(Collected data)
[Start of Attachment]
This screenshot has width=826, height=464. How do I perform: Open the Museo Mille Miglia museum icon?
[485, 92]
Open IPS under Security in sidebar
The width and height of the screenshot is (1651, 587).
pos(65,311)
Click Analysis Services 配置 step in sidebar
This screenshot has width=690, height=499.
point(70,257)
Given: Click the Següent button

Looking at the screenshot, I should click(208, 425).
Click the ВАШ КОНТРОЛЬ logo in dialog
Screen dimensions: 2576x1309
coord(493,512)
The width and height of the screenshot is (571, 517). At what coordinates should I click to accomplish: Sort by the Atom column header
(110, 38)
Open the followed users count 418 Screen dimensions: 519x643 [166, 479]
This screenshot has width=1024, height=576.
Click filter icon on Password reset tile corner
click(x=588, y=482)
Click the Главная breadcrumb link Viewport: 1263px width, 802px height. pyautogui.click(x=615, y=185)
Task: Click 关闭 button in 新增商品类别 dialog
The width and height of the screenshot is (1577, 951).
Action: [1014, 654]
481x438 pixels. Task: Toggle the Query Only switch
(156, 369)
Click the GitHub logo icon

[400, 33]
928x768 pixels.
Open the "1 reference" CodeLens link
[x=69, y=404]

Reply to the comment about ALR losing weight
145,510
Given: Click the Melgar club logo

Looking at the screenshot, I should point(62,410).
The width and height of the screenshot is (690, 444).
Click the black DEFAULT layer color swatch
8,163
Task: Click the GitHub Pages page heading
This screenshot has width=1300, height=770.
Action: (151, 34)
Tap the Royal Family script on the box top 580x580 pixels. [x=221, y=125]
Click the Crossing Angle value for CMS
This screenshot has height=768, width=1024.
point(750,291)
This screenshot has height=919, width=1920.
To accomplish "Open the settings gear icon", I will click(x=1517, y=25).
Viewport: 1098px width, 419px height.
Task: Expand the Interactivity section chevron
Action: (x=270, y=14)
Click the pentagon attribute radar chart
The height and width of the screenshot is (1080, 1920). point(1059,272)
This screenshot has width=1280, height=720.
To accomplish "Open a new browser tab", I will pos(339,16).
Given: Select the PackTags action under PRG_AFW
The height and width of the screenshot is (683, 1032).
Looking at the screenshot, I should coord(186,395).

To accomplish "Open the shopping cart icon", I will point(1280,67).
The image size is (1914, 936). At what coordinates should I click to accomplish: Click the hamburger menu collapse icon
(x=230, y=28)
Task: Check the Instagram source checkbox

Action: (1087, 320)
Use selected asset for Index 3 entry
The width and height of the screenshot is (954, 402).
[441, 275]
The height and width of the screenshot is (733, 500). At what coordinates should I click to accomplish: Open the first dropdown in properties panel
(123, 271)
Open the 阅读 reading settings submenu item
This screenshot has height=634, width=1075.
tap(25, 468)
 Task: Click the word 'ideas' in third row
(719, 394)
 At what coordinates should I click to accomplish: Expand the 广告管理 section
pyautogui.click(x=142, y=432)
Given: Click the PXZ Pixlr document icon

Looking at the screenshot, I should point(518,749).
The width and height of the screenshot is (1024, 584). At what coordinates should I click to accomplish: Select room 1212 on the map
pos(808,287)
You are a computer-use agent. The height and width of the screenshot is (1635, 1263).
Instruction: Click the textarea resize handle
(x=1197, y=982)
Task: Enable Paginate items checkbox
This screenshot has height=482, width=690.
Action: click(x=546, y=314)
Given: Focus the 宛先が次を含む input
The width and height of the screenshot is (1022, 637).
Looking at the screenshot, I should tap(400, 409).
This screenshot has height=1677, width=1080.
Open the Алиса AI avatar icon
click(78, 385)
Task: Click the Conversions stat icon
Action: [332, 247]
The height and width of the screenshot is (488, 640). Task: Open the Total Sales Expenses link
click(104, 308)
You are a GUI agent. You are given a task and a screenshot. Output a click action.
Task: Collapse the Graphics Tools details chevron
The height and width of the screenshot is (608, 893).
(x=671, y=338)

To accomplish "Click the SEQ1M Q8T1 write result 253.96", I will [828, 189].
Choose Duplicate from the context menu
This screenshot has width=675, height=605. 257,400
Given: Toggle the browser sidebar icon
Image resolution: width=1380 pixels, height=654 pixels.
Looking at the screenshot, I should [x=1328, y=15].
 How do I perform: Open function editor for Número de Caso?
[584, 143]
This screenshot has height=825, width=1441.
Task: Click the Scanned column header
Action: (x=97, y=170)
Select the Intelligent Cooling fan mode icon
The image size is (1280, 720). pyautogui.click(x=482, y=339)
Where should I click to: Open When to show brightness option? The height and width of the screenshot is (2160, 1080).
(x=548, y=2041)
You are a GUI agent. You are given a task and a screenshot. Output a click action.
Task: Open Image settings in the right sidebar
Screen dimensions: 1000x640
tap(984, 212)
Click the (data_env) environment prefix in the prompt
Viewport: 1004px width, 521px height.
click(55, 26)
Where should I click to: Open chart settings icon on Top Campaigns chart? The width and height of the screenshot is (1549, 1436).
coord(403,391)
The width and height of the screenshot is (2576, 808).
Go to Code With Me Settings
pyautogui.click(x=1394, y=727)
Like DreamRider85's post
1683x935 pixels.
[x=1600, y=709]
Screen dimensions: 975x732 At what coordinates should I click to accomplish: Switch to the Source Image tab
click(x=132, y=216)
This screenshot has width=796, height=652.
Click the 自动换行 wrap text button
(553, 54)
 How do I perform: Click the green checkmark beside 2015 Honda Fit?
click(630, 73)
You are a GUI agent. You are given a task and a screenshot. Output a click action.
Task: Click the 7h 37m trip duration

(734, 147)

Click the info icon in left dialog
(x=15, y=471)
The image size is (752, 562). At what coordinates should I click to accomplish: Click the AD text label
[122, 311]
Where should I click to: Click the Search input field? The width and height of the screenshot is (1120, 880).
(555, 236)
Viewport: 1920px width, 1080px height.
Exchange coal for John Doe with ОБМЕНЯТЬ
[End of Attachment]
- Exercise objective
All entries must be printed exactly, with nothing omitted.

- Response to this exercise
This screenshot has width=826, height=464. How do I perform: Open the Museo Mille Miglia museum icon?
[485, 92]
Open IPS under Security in sidebar
The width and height of the screenshot is (1651, 587).
pos(65,311)
Click Analysis Services 配置 step in sidebar
This screenshot has width=690, height=499.
point(70,257)
Given: Click the Següent button

Looking at the screenshot, I should click(208, 425).
Click the ВАШ КОНТРОЛЬ logo in dialog
Screen dimensions: 2576x1309
coord(493,512)
The width and height of the screenshot is (571, 517). At what coordinates should I click to accomplish: Sort by the Atom column header
(110, 38)
Open the followed users count 418 Screen dimensions: 519x643 [166, 479]
This screenshot has width=1024, height=576.
Click filter icon on Password reset tile corner
click(x=588, y=482)
Click the Главная breadcrumb link Viewport: 1263px width, 802px height. pyautogui.click(x=615, y=185)
Task: Click 关闭 button in 新增商品类别 dialog
The width and height of the screenshot is (1577, 951).
Action: [1014, 654]
481x438 pixels. Task: Toggle the Query Only switch
(156, 369)
Click the GitHub logo icon

[400, 33]
928x768 pixels.
Open the "1 reference" CodeLens link
[x=69, y=404]

Reply to the comment about ALR losing weight
145,510
Given: Click the Melgar club logo

Looking at the screenshot, I should point(62,410).
The width and height of the screenshot is (690, 444).
Click the black DEFAULT layer color swatch
8,163
Task: Click the GitHub Pages page heading
This screenshot has width=1300, height=770.
Action: (151, 34)
Tap the Royal Family script on the box top 580x580 pixels. [x=221, y=125]
Click the Crossing Angle value for CMS
This screenshot has height=768, width=1024.
point(750,291)
This screenshot has height=919, width=1920.
To accomplish "Open the settings gear icon", I will click(x=1517, y=25).
Viewport: 1098px width, 419px height.
Task: Expand the Interactivity section chevron
Action: (x=270, y=14)
Click the pentagon attribute radar chart
The height and width of the screenshot is (1080, 1920). point(1059,272)
This screenshot has width=1280, height=720.
To accomplish "Open a new browser tab", I will pos(339,16).
Given: Select the PackTags action under PRG_AFW
The height and width of the screenshot is (683, 1032).
Looking at the screenshot, I should coord(186,395).

To accomplish "Open the shopping cart icon", I will point(1280,67).
The image size is (1914, 936). At what coordinates should I click to accomplish: Click the hamburger menu collapse icon
(x=230, y=28)
Task: Check the Instagram source checkbox

Action: (1087, 320)
Use selected asset for Index 3 entry
The width and height of the screenshot is (954, 402).
[441, 275]
The height and width of the screenshot is (733, 500). At what coordinates should I click to accomplish: Open the first dropdown in properties panel
(123, 271)
Open the 阅读 reading settings submenu item
This screenshot has height=634, width=1075.
tap(25, 468)
 Task: Click the word 'ideas' in third row
(719, 394)
 At what coordinates should I click to accomplish: Expand the 广告管理 section
pyautogui.click(x=142, y=432)
Given: Click the PXZ Pixlr document icon

Looking at the screenshot, I should point(518,749).
The width and height of the screenshot is (1024, 584). At what coordinates should I click to accomplish: Select room 1212 on the map
pos(808,287)
You are a computer-use agent. The height and width of the screenshot is (1635, 1263).
Instruction: Click the textarea resize handle
(x=1197, y=982)
Task: Enable Paginate items checkbox
This screenshot has height=482, width=690.
Action: click(x=546, y=314)
Given: Focus the 宛先が次を含む input
The width and height of the screenshot is (1022, 637).
Looking at the screenshot, I should tap(400, 409).
This screenshot has height=1677, width=1080.
Open the Алиса AI avatar icon
click(78, 385)
Task: Click the Conversions stat icon
Action: [332, 247]
The height and width of the screenshot is (488, 640). Task: Open the Total Sales Expenses link
click(104, 308)
You are a GUI agent. You are given a task and a screenshot. Output a click action.
Task: Collapse the Graphics Tools details chevron
The height and width of the screenshot is (608, 893).
(x=671, y=338)

To accomplish "Click the SEQ1M Q8T1 write result 253.96", I will [828, 189].
Choose Duplicate from the context menu
This screenshot has width=675, height=605. 257,400
Given: Toggle the browser sidebar icon
Image resolution: width=1380 pixels, height=654 pixels.
Looking at the screenshot, I should [x=1328, y=15].
 How do I perform: Open function editor for Número de Caso?
[584, 143]
This screenshot has height=825, width=1441.
Task: Click the Scanned column header
Action: (x=97, y=170)
Select the Intelligent Cooling fan mode icon
The image size is (1280, 720). pyautogui.click(x=482, y=339)
Where should I click to: Open When to show brightness option? The height and width of the screenshot is (2160, 1080).
(x=548, y=2041)
You are a GUI agent. You are given a task and a screenshot. Output a click action.
Task: Open Image settings in the right sidebar
Screen dimensions: 1000x640
tap(984, 212)
Click the (data_env) environment prefix in the prompt
Viewport: 1004px width, 521px height.
click(55, 26)
Where should I click to: Open chart settings icon on Top Campaigns chart? The width and height of the screenshot is (1549, 1436).
coord(403,391)
The width and height of the screenshot is (2576, 808).
Go to Code With Me Settings
pyautogui.click(x=1394, y=727)
Like DreamRider85's post
1683x935 pixels.
[x=1600, y=709]
Screen dimensions: 975x732 At what coordinates should I click to accomplish: Switch to the Source Image tab
click(x=132, y=216)
This screenshot has width=796, height=652.
Click the 自动换行 wrap text button
(553, 54)
 How do I perform: Click the green checkmark beside 2015 Honda Fit?
click(630, 73)
You are a GUI agent. You are given a task and a screenshot. Output a click action.
Task: Click the 7h 37m trip duration

(734, 147)

Click the info icon in left dialog
(x=15, y=471)
The image size is (752, 562). At what coordinates should I click to accomplish: Click the AD text label
[122, 311]
Where should I click to: Click the Search input field? The width and height of the screenshot is (1120, 880).
(555, 236)
Viewport: 1920px width, 1080px height.
Exchange coal for John Doe with ОБМЕНЯТЬ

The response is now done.